This chapter deals with the whole process of the creation of a UNIX distribution. Existing software has been used for the system itself. Some tools have been written for the project though, such as the software manager described in chapter 3.


Creation of the base system

The software choice

The kernel.

This choice was obvious: linux. There are many reasons, the most important are:

  • It's free.

    Not only it does not cost anything, but full access to the source code is provided. This is the main reason for its popularity, which then led to its other advantages. Even if at least one of the BSD flavours could have been this famous instead, the strength of linux is certainly in its license: it enforces any contribution of the kernel to be open source as well, forcing it to always benefit to the community.

  • It's working.

    Its stability and extensibility have been proven. It has been ported to many architectures, and it has device drivers for most available peripherals.

  • It's easy.

    The accessibility of linux-based distributions is very good now, and still allows an advanced user to completely tune its system. This possibility, such as recompiling the kernel, is certainly easier to grasp on a linux system than on the possible alternatives. Moreover these alternatives are only FreeBSD and OpenBSD, for a comparable set of possibilities. And my own experience so far is mainly with linux-based systems.

  • It's rich.

    The kernel has a huge list of features, but would not have much use without software running on top. Thanks to a community of million of volunteers, and many companies, linux has become a platform of choice for server, development, workstation and desktop uses.

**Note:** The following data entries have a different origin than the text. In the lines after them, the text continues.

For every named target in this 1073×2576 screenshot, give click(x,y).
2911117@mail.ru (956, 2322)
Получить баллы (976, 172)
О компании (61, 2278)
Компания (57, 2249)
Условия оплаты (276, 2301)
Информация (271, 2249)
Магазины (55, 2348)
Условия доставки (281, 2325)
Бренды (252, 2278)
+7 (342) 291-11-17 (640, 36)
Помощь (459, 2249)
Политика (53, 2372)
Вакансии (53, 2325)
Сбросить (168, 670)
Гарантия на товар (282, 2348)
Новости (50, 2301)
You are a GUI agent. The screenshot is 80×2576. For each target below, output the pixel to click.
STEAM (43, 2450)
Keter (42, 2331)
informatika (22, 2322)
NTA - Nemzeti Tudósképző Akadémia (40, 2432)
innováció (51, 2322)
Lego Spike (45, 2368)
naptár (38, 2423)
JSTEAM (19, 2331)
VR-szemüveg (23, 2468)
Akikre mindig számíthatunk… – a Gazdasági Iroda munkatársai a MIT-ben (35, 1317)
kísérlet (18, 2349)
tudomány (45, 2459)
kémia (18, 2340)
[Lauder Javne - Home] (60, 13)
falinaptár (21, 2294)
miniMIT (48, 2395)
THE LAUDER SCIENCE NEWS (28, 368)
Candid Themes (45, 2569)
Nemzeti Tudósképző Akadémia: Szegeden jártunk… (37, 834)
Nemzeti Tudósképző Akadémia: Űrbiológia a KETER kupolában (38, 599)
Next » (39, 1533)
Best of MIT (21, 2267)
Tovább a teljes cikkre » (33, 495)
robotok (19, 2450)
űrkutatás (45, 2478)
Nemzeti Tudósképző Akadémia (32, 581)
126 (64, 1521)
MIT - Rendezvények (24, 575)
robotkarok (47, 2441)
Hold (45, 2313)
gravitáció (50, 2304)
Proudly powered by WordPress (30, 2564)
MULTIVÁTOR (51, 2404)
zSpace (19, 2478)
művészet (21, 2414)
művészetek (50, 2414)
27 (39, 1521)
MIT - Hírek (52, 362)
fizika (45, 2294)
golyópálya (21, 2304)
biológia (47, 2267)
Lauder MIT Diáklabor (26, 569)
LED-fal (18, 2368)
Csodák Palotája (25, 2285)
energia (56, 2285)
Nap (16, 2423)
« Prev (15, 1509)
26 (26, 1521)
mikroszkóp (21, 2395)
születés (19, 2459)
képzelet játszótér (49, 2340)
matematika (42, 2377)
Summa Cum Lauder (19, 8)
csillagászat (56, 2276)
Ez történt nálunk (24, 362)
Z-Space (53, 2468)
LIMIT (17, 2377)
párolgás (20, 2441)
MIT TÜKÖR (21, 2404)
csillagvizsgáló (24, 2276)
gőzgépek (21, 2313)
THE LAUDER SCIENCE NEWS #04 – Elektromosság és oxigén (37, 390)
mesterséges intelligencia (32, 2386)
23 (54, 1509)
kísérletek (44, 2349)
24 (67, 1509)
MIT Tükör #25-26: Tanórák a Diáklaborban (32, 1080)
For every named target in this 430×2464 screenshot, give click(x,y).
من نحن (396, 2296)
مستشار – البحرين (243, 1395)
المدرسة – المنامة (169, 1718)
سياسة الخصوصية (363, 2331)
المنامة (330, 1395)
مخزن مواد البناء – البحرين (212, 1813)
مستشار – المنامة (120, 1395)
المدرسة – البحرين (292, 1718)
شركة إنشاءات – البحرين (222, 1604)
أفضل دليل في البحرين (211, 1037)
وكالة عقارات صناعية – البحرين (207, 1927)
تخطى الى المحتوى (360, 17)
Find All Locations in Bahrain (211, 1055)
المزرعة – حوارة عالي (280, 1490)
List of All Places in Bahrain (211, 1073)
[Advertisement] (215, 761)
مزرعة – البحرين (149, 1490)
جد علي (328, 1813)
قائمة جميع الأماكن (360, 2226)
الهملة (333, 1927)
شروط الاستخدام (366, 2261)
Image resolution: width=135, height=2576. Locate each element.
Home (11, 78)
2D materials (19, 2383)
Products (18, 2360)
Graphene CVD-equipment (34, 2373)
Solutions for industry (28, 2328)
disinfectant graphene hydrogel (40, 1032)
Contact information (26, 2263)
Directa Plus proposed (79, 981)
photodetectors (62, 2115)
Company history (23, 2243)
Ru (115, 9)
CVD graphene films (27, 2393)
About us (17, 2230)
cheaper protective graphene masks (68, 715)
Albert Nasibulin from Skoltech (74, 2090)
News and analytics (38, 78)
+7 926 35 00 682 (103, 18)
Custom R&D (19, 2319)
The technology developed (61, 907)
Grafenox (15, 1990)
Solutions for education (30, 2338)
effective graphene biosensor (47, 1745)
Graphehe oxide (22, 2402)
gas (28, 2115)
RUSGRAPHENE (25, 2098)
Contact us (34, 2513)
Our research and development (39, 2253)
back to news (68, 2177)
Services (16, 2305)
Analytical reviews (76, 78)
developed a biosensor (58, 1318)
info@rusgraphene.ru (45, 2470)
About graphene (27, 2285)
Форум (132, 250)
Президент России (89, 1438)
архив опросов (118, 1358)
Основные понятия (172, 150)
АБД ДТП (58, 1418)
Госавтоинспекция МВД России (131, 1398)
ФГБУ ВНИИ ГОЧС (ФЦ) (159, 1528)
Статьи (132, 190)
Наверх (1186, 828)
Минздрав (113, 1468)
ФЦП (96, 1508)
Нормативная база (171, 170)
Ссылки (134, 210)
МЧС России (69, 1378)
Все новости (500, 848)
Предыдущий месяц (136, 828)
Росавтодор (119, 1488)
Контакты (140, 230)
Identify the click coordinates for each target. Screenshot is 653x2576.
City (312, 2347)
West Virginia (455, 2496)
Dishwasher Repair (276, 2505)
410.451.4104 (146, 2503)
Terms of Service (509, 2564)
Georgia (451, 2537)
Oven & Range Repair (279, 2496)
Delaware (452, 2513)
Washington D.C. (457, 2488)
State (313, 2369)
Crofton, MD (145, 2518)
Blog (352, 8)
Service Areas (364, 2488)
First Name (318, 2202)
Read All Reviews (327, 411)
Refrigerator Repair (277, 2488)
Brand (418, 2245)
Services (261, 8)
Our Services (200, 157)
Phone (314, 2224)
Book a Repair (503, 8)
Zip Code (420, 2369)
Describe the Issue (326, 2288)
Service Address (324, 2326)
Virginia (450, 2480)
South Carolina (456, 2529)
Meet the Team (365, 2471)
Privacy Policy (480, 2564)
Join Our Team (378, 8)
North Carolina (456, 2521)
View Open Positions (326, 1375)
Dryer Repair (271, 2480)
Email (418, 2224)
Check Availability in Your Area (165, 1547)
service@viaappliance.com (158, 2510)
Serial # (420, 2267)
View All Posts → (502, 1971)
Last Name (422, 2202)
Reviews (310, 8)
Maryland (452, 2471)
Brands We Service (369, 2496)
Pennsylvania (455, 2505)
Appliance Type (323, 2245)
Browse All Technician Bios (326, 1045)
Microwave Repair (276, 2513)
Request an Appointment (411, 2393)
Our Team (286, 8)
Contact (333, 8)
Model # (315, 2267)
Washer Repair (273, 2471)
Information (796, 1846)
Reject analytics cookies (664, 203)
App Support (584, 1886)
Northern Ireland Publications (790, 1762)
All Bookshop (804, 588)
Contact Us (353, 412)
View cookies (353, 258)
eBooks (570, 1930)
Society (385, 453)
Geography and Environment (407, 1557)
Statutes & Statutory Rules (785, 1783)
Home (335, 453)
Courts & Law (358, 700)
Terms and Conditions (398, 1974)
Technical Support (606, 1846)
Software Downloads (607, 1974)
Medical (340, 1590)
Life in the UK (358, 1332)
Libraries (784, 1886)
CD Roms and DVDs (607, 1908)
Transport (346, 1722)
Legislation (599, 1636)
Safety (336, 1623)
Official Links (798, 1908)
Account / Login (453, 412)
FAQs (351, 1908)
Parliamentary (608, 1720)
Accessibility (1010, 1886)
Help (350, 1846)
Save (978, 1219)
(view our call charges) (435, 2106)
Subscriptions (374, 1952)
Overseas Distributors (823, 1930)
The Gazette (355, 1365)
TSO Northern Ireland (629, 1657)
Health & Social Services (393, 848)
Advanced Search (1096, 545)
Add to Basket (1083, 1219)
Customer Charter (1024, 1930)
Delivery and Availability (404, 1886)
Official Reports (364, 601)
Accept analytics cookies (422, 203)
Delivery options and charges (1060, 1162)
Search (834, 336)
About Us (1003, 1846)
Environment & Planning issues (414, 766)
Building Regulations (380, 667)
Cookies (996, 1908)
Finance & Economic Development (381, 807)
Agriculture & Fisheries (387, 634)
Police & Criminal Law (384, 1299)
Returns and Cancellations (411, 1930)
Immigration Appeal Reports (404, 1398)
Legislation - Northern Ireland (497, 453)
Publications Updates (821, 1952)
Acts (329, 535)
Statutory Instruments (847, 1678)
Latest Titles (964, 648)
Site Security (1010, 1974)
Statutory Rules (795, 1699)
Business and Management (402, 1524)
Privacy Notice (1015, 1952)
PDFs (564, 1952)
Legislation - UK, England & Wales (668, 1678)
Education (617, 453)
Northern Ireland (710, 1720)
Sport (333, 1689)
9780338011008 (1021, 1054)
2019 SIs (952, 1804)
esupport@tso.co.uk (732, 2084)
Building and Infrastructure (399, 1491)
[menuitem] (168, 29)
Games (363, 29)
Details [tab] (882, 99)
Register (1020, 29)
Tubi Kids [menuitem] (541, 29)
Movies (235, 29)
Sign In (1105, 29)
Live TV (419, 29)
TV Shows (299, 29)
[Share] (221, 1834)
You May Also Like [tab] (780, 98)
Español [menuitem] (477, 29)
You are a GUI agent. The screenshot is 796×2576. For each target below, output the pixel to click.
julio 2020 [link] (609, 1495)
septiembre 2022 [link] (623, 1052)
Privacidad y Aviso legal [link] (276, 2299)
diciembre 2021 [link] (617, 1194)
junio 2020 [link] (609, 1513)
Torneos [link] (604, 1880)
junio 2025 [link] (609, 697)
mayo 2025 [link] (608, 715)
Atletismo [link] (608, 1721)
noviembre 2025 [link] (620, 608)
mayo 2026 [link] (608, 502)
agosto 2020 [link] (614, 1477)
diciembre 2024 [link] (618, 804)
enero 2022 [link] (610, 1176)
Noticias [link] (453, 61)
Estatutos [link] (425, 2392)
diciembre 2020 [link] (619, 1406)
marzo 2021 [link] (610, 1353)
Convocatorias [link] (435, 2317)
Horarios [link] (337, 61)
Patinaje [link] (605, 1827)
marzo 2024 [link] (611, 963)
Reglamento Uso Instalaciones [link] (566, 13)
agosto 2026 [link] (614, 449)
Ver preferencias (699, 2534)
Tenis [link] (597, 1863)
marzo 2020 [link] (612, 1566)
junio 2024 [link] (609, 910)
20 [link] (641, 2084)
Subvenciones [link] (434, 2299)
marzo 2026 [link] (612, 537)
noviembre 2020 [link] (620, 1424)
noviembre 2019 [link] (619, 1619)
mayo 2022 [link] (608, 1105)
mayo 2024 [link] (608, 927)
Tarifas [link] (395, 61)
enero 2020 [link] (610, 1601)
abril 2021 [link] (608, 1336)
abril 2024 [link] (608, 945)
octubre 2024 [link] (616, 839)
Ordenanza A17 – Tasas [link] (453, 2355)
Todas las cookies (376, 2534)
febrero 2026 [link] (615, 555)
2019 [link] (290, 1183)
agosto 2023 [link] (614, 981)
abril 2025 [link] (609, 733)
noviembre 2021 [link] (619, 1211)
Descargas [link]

The libc and system tools.

Like the kernel, the choice is quite obvious, particularly with the linux kernel: the GNU libc, called glibc. It almost always comes with Linux distributions, then being a major part of GNU/Linux systems success. Whenever linux is said to be stable, it's also because of the glibc. The GNU foundation also provides a free implementation of all the common UNIX basic tools, which are of course designed to run with the GNU libc, and often the best version available. These tools are also free in the same way of the linux kernel, the GNU foundation being the creator of the license used, the GPL (General Public License, available from http://www.gnu.org/licenses/gpl.html).

Additional tools.

The system would not be complete without a way to install and manage it. The most important tool defining a UNIX distribution is the software manager. That's why one has been written for this project: its philosophy and use is presented in the administration section of this chapter, while its conception details are in chapter 3.


Preparation of the system

This step has been inspired from the "Linux From Scratch" guide. It is written by a community of GNU/Linux users, assembling their own system themselves: it also mentions the known problems with software compilation and installation, which was very helpful sometimes.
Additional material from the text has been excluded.